Стивенсон не стал этого отрицать, и тут на него оглушительным потоком полились дифирамбы некоему шотландскому Doktor – «профессору… поэту… который писал книги… gross wie das[50 - Огромные, как… (нем.).]…», примечательной личности по имени как будто бы Скоби (Стивенсон никогда раньше не слыхал о нем), который «каким-то таинственным образом был связан с королевой Англии и одной из принцесс». Далее Стивенсон пишет:
«Он жил раньше в Турции и женился там на сказочно богатой женщине. А какие книги он сочинял! У них просто слов не хватало, чтобы изобразить их величину. Благодаря жене или еще как-то он приобрел огромное состояние, и лишь одно, по-видимому, омрачало его жизнь, – родная дочь, которая ушла тайком в Kloster,[51 - Монастырь (нем.).] прихватив хороший кус материнских Geld.[52 - Денег (нем.).] Даже после того, как первый поток похвал истощился, Doktor то и дело, кстати и некстати, вновь всплывал на поверхность нашей беседы вплоть до ее конца; так, например, один из крестьян, вынув изо рта трубку, заметил вдруг ни к селу ни к городу даже с каким-то вызовом, словно кто-то ему возражал: «Er war ein feiner Man, der Herr Doktor»,[53 - «Он был превосходный человек, наш господин доктор» (нем.).] а другой отвечал ему: «Yaw, yaw, und trank immer rothen We'n».[54 - «О да, и пил всегда красное вино» (нем.).]
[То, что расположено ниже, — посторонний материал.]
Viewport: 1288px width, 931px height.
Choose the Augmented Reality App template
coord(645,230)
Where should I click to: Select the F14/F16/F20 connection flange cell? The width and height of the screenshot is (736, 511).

Слишком хорошо, чтобы можно было поверить, но, с другой стороны, сочинить такой диалог мог лишь настоящий художник. Независимо от того, сделаем ли мы Стивенсону комплимент за удачную выдумку или похвалим лишь за передачу беседы немецких крестьян с точностью, достойной Босуэлла,[55 - Босуэлл Джеймс – литератор, именем которого пользуются нарицательно, говоря о биографе-документалисте.] несомненно одно: чтобы написать это, требовался зоркий глаз и умелая рука. В той сноровке, с какой он обращается тут со словом, в умении приправить дружеский смех каплей яда и в безграничном удовольствии, с каким он смотрит на участников этой комедии, чувствуется уже зрелый Стивенсон. Хорошенькое «безделье», если литературная выучка позволила ему так умело, всего несколькими штрихами нарисовать эту сценку, когда ему еще не было двадцати двух лет. Не знаешь, чему удивляться больше – тому ли, что он уже так хорошо писал, или тому, что его родители, судя по всему, не видели в этом ничего особенного. Письмо было бережно спрятано матерью в «сокровищнице», где лежали листочки, испещренные детскими каракулями маленького «Лу», его неумелые юношеские опыты и все остальные письма. Если бы родители видели, что это письмо предвещает ему блестящее литературное будущее, вряд ли произошел бы упомянутый нами эпизод, когда Томас Стивенсон, услышав из уст молодого пастора похвалу литературным способностям сына, даже не попытался скрыть свое искреннее изумление и недоверие.
Большинство писавших о Стивенсоне сходится в том, что 1873 год был решающим как для его личной, так и для литературной судьбы.